→ Requirement
Below are some records. Return exactly the lines from the one with "logo (129, 1783)" to the one with "Add to cart (55, 609)", and nothing else.

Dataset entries
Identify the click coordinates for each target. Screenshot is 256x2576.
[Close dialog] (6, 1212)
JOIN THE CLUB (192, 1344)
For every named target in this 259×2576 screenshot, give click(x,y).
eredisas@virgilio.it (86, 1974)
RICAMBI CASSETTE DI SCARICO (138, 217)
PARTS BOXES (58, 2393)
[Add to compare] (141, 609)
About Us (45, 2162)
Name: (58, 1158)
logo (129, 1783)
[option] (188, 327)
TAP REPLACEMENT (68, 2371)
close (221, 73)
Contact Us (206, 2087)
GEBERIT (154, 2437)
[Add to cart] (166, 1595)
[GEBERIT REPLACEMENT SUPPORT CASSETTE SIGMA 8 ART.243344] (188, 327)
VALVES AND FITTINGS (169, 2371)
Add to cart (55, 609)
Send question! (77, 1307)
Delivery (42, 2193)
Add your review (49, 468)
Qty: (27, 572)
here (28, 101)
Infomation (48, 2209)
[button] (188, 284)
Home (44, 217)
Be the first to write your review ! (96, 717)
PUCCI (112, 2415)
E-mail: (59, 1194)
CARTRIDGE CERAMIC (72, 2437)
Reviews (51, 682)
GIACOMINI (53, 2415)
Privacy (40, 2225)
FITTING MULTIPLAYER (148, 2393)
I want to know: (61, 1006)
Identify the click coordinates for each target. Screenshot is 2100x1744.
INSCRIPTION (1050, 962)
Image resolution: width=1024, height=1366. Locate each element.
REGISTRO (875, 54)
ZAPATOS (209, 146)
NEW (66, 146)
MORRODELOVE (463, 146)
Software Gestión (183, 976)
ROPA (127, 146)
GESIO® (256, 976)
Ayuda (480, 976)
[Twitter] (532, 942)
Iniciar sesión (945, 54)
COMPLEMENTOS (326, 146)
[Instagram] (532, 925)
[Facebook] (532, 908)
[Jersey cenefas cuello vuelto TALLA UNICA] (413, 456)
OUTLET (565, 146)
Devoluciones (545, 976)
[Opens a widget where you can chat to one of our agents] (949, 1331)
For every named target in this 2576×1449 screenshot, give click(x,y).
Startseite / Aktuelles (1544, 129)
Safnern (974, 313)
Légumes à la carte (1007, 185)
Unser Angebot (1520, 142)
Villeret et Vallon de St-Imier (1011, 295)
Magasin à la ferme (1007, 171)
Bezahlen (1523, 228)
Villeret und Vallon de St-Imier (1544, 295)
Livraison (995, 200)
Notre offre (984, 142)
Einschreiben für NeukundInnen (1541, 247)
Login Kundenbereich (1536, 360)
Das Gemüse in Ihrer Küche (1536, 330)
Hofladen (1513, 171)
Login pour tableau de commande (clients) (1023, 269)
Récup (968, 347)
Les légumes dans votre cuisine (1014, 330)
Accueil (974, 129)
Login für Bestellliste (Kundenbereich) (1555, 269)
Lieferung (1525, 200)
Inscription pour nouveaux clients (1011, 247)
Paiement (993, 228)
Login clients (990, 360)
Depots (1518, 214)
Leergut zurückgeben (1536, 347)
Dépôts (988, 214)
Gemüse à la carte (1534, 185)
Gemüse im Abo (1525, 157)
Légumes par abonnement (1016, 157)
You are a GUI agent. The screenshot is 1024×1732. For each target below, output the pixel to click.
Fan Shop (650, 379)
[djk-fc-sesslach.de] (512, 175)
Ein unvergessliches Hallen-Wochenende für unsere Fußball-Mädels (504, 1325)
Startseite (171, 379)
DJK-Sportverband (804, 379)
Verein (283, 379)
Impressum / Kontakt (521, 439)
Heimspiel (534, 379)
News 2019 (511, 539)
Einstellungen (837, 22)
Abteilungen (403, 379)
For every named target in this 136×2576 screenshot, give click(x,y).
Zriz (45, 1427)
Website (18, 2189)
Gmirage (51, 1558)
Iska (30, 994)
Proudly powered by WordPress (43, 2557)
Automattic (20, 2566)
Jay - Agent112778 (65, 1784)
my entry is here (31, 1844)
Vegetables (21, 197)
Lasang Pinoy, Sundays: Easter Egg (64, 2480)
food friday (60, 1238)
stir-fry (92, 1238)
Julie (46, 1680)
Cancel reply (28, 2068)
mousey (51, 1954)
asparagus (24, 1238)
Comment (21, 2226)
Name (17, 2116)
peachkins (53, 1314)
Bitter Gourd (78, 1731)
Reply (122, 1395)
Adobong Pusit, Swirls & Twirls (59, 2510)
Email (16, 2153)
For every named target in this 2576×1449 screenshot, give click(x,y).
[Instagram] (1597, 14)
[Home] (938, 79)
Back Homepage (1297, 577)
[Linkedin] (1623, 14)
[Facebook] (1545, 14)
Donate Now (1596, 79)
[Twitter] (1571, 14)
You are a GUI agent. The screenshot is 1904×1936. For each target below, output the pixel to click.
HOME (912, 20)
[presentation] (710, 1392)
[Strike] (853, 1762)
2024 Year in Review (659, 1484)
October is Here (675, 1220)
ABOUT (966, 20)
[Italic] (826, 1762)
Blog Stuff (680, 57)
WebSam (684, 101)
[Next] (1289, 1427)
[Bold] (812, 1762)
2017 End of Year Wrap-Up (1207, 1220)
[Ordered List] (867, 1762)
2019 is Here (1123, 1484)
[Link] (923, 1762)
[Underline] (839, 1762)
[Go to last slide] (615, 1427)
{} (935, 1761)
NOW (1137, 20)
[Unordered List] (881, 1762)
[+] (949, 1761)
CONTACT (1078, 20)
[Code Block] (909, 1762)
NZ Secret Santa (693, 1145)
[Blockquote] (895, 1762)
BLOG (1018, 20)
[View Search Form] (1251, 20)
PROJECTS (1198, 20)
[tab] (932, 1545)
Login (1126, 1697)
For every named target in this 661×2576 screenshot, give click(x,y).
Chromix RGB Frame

→ Result for this exercise
logo (129, 1783)
[option] (188, 327)
TAP REPLACEMENT (68, 2371)
close (221, 73)
Contact Us (206, 2087)
GEBERIT (154, 2437)
[Add to cart] (166, 1595)
[GEBERIT REPLACEMENT SUPPORT CASSETTE SIGMA 8 ART.243344] (188, 327)
VALVES AND FITTINGS (169, 2371)
Add to cart (55, 609)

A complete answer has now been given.